# Getting data into LSDB

The most practical way to load data into LSDB is from catalogs in HiPSCat format, hosted locally or on a remote source. We recommend you to visit our own cloud repository, [data.lsdb.io](https://data.lsdb.io), where you are able to find large surveys publicly available to use.

In [None]:
import lsdb

### Loading Gaia DR3

Let's get Gaia DR3 into our workflow, as an example. It is as simple as invoking `read_hipscat` with the respective catalog URL.

Note that it's important (and highly recommended) to:

- **Load catalogs with their respective margin caches**, when available. These margins are necessary to obtain accurate results in several operations such as joining and crossmatching.

- **Pre-select a small subset of columns** that satisfies your scientific needs. Loading an unnecessarily large amount of data leads to computationally expensive and inefficient workflows. To see which columns are available, please refer to the column descriptions in each catalog's section on [data.lsdb.io](https://data.lsdb.io).

You can copy the command to read the catalog directly from our website and adjust its arguments as needed.

In [None]:
gaia_dr3 = lsdb.read_hipscat(
    'https://data.lsdb.io/unstable/gaia_dr3/gaia/', 
    margin_cache='https://data.lsdb.io/unstable/gaia_dr3/gaia_10arcs/',
    columns=[
        "source_id",
        "ra",
        "dec",
        "phot_g_mean_mag",
        "phot_proc_mode",
        "azero_gspphot",
        "classprob_dsc_combmod_star",
    ],
)
gaia_dr3

### Data loading is lazy

When invoking `read_hipscat` only metadata information about that catalog (e.g. sky coverage, number of total rows and column schema) is loaded into memory! Notice that the ellipses in the previous catalog representation are just placeholders.

You will find that most use cases start with **LAZY** loading and planning operations, followed by more expensive **COMPUTE** operations. The data is only loaded into memory when we trigger the workflow computations, usually with a `compute` call.

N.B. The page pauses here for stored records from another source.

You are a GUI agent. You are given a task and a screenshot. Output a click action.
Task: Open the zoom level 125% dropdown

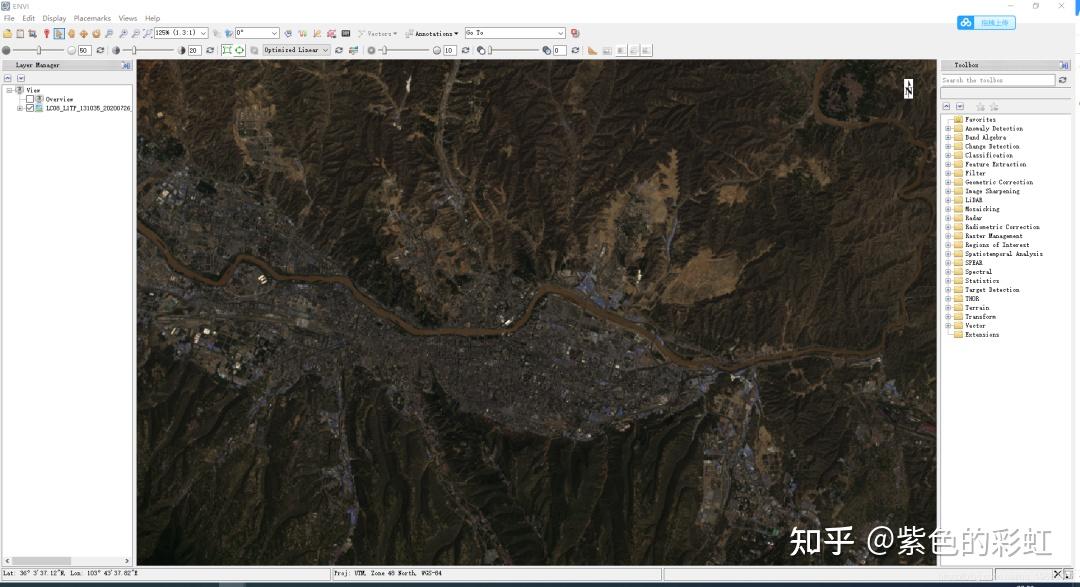click(x=203, y=33)
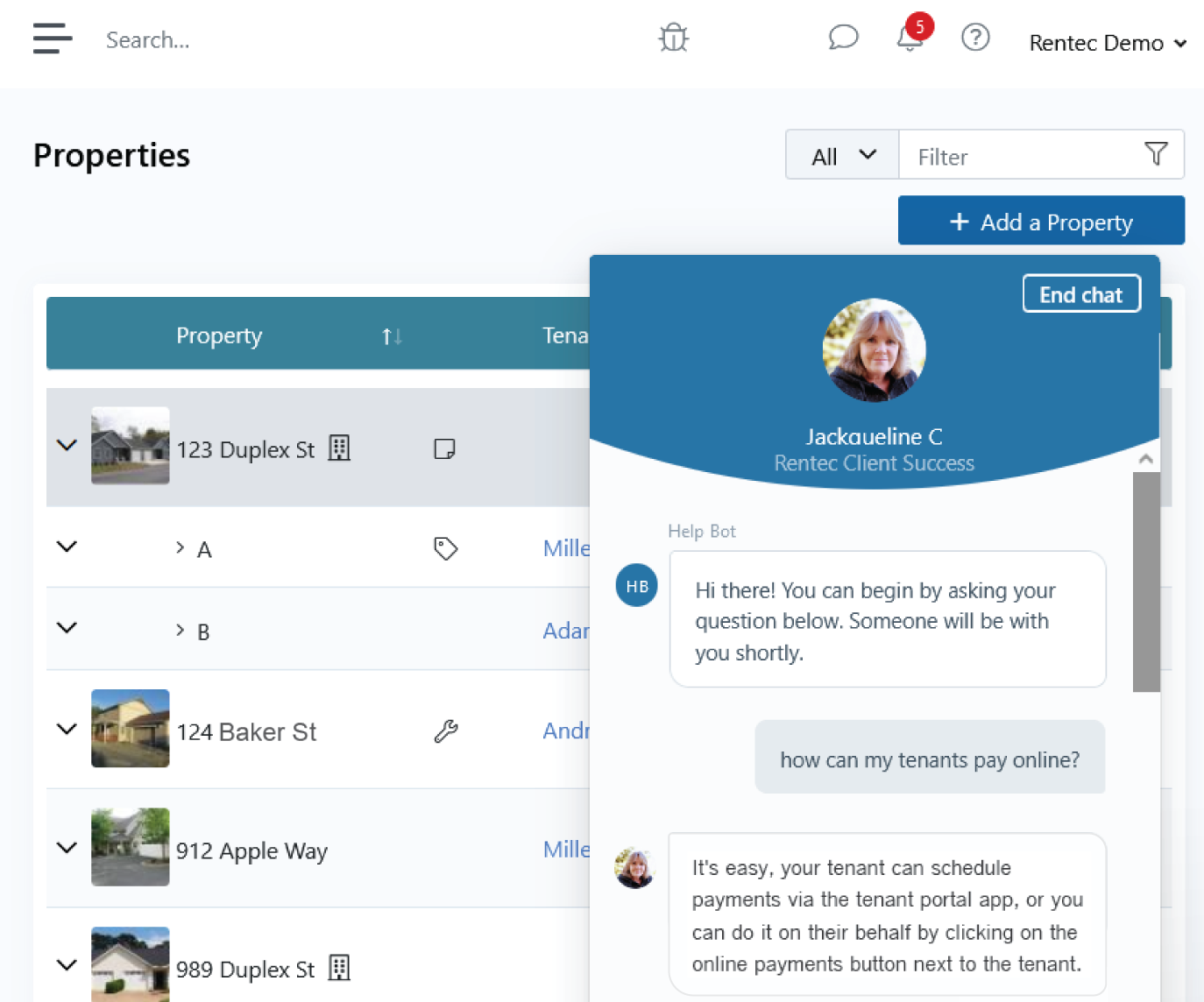This screenshot has width=1204, height=1002.
Task: Click the tag icon next to unit A
Action: (x=446, y=548)
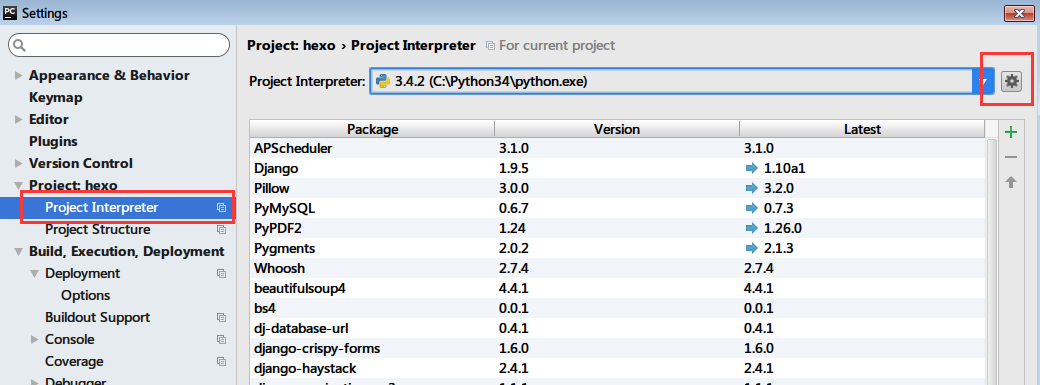Open the Plugins settings page
The width and height of the screenshot is (1040, 385).
click(x=53, y=141)
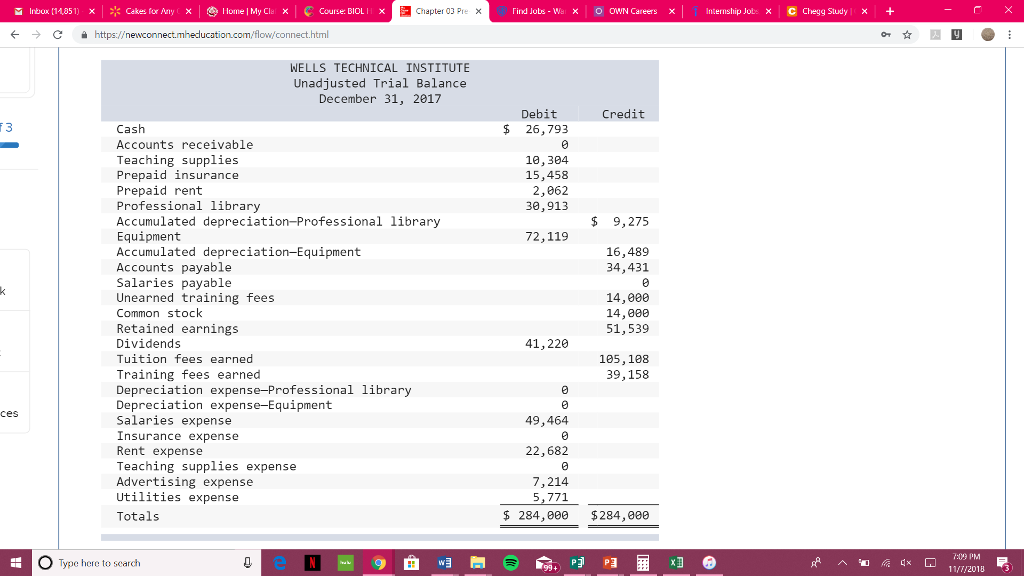Mute audio via the speaker tray icon
Screen dimensions: 1024x576
906,562
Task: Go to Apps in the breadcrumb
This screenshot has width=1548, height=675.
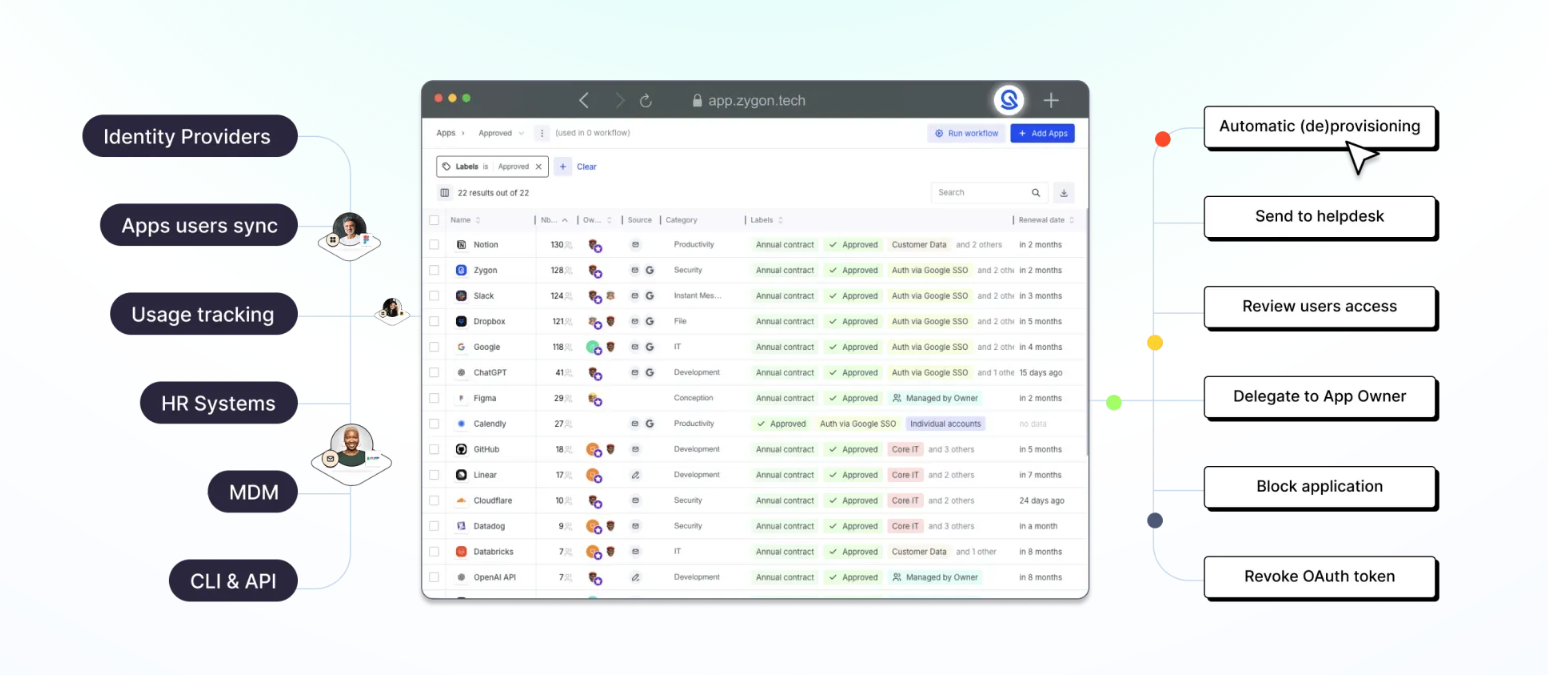Action: click(x=445, y=133)
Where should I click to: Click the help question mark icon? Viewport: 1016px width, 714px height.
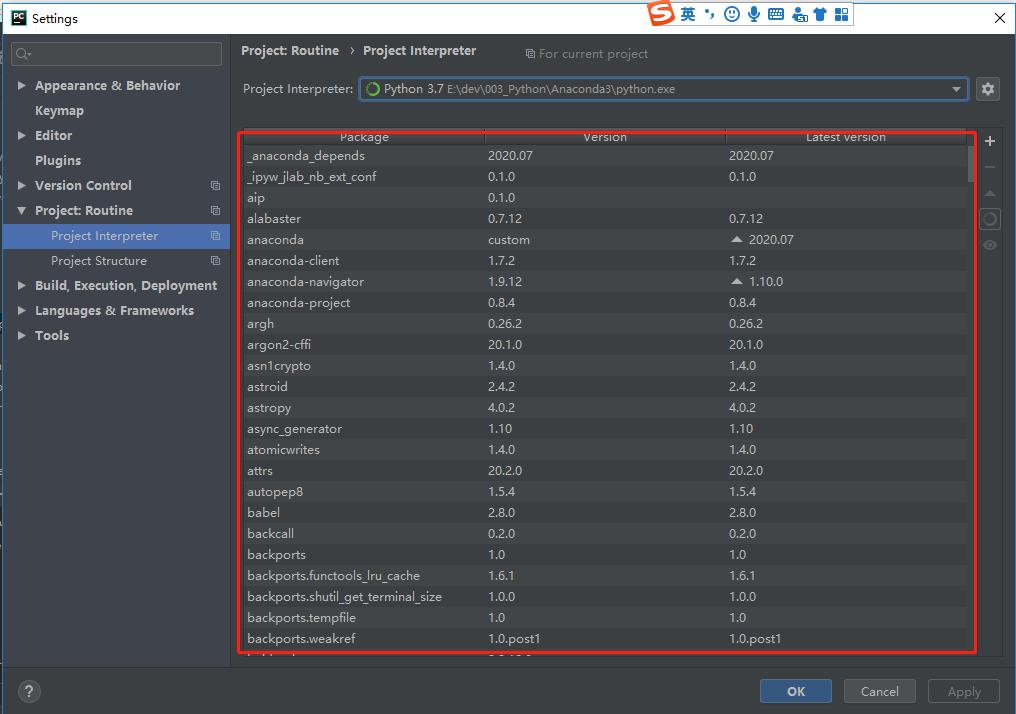[x=29, y=691]
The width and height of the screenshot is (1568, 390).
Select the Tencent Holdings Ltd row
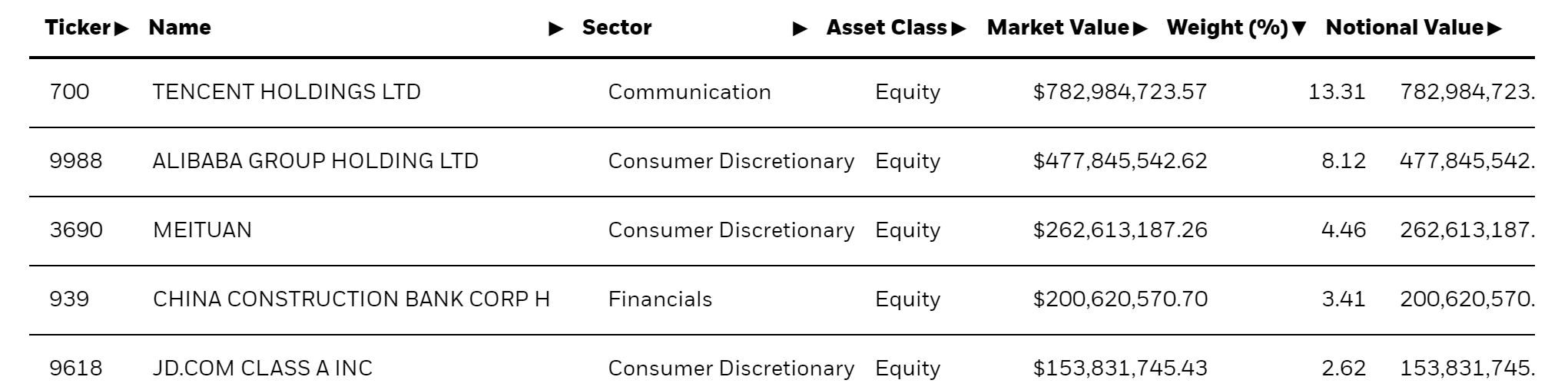pyautogui.click(x=287, y=92)
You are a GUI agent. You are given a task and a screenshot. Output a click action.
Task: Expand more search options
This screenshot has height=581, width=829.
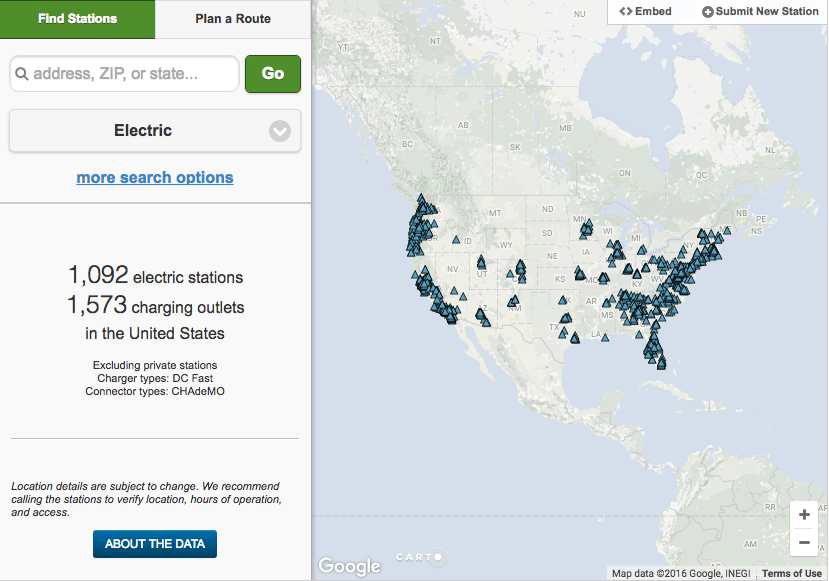154,177
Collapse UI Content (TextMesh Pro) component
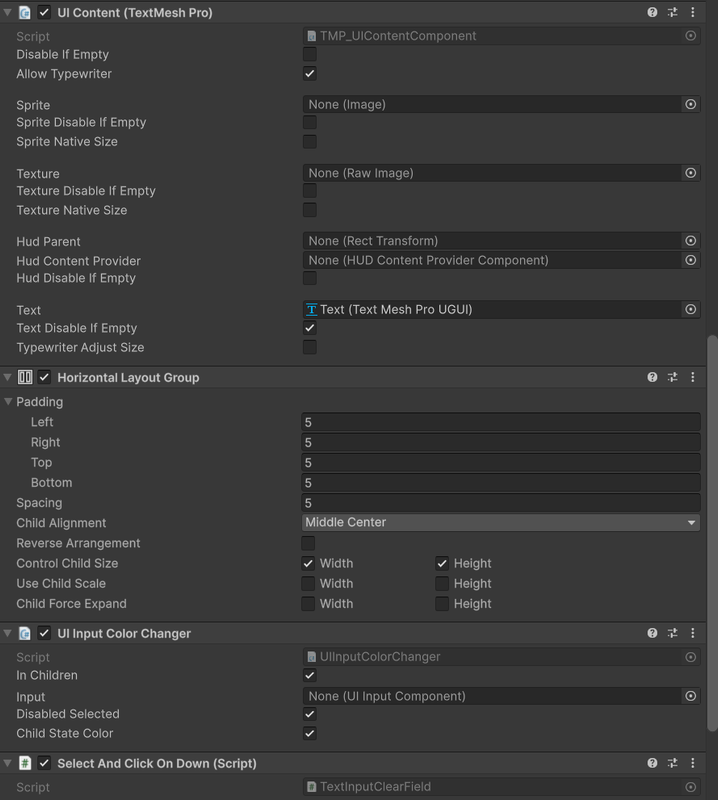Viewport: 718px width, 800px height. pyautogui.click(x=8, y=13)
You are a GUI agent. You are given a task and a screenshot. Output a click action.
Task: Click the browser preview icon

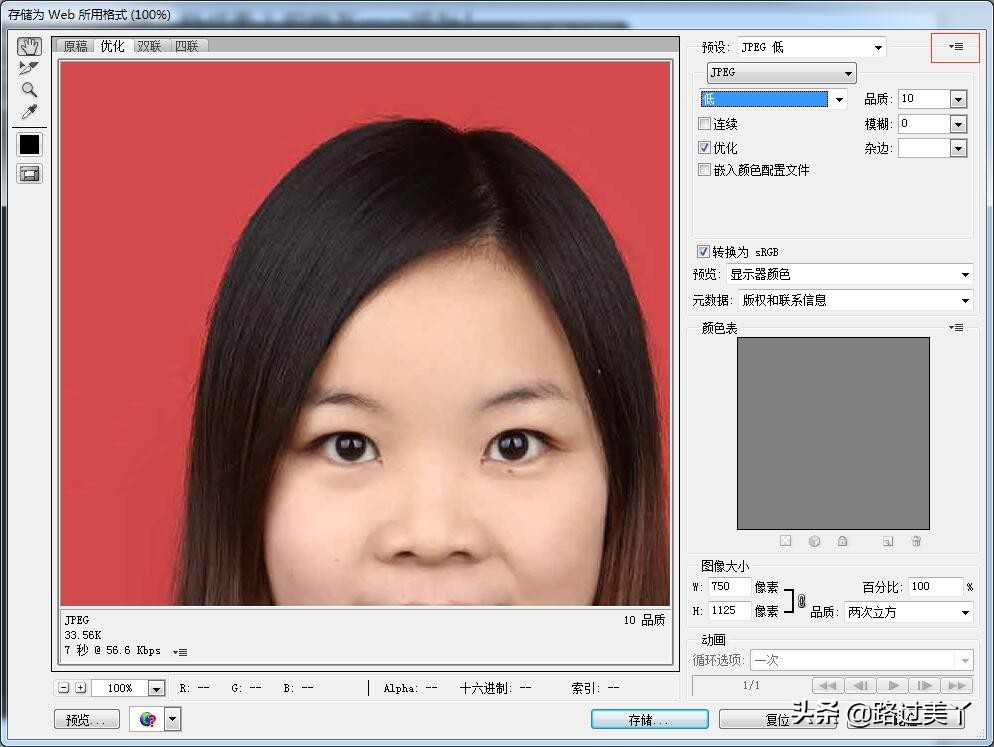(148, 719)
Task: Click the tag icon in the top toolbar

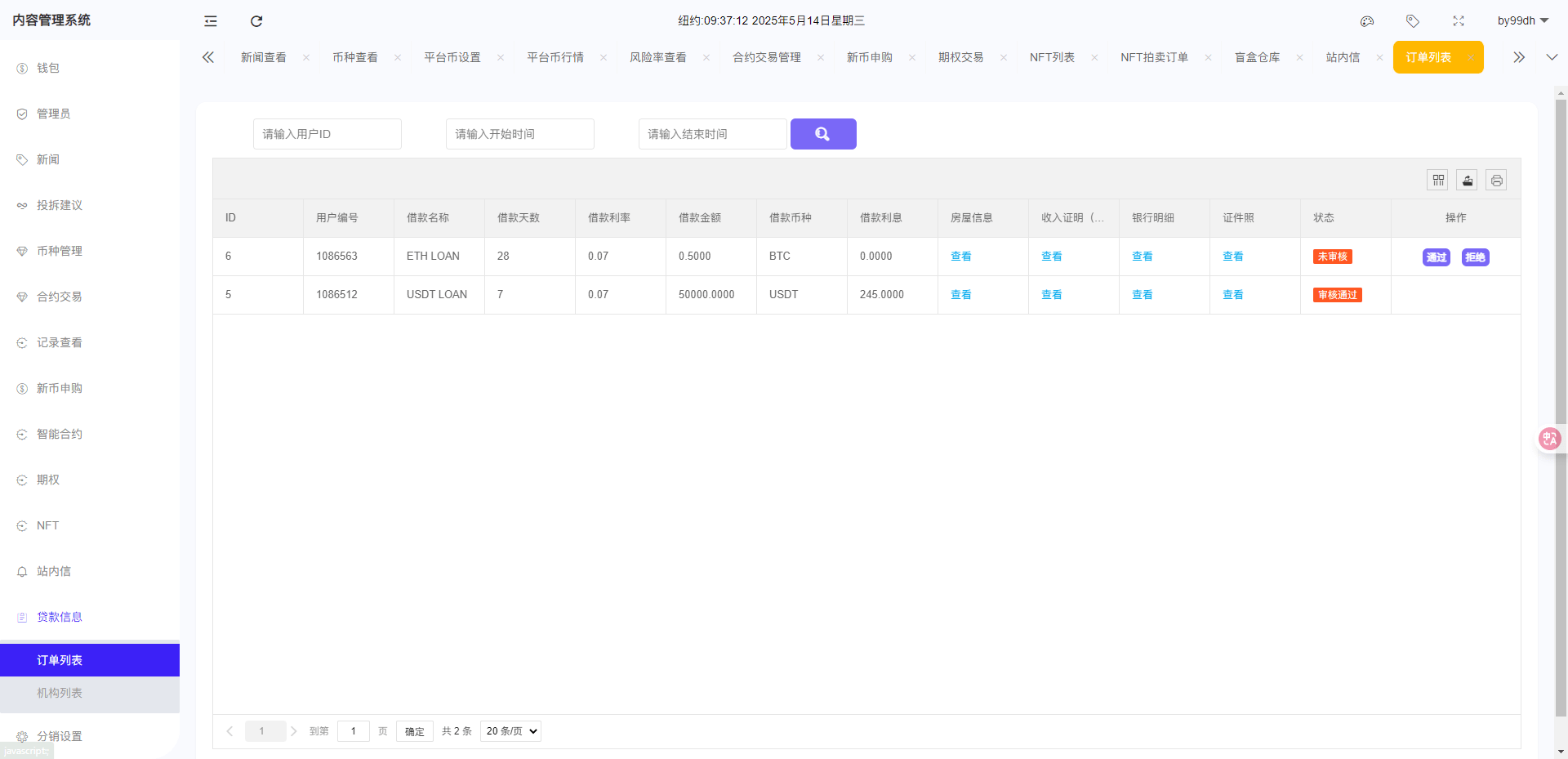Action: click(1413, 20)

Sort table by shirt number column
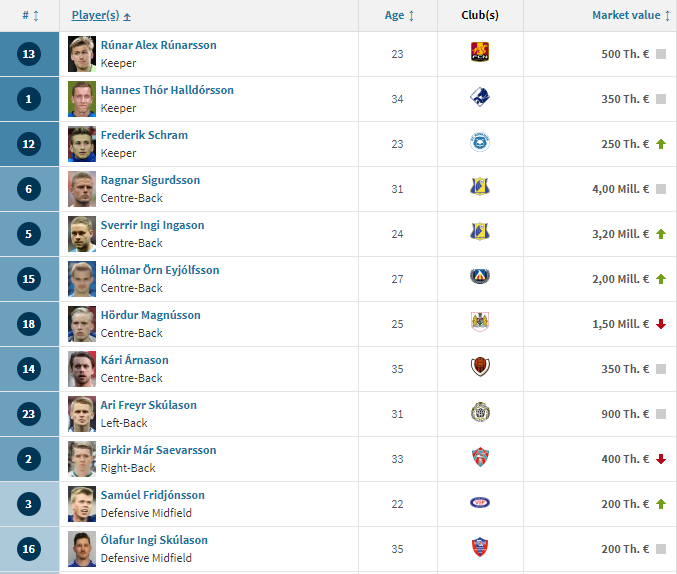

![Lazy workflow diagram](../_static/lazy_diagram.svg)

### Visualizing catalog metadata

Even without loading any data, we can still get a glimpse of our catalog's structure.

#### HEALPix map

We can invoke `plot_pixels` on the catalog to plot its sky coverage map and obtain information about its HEALPix distribution. Areas of higher density of points are represented by higher order pixels.

In [None]:
gaia_dr3.plot_pixels("Gaia DR3 Pixel Map")

#### Point density map

We can invoke `plot_points` with the catalog's internal metadata structure to observe the point density map.

In [None]:
from hipscat.inspection import plot_points
plot_points(gaia_dr3.hc_structure)

#### Column schema

It's also straightfoward to have a look at column names and their respective types.

In [None]:
gaia_dr3.dtypes

The full arrow schema is also available through `gaia_dr3.hc_structure.schema`.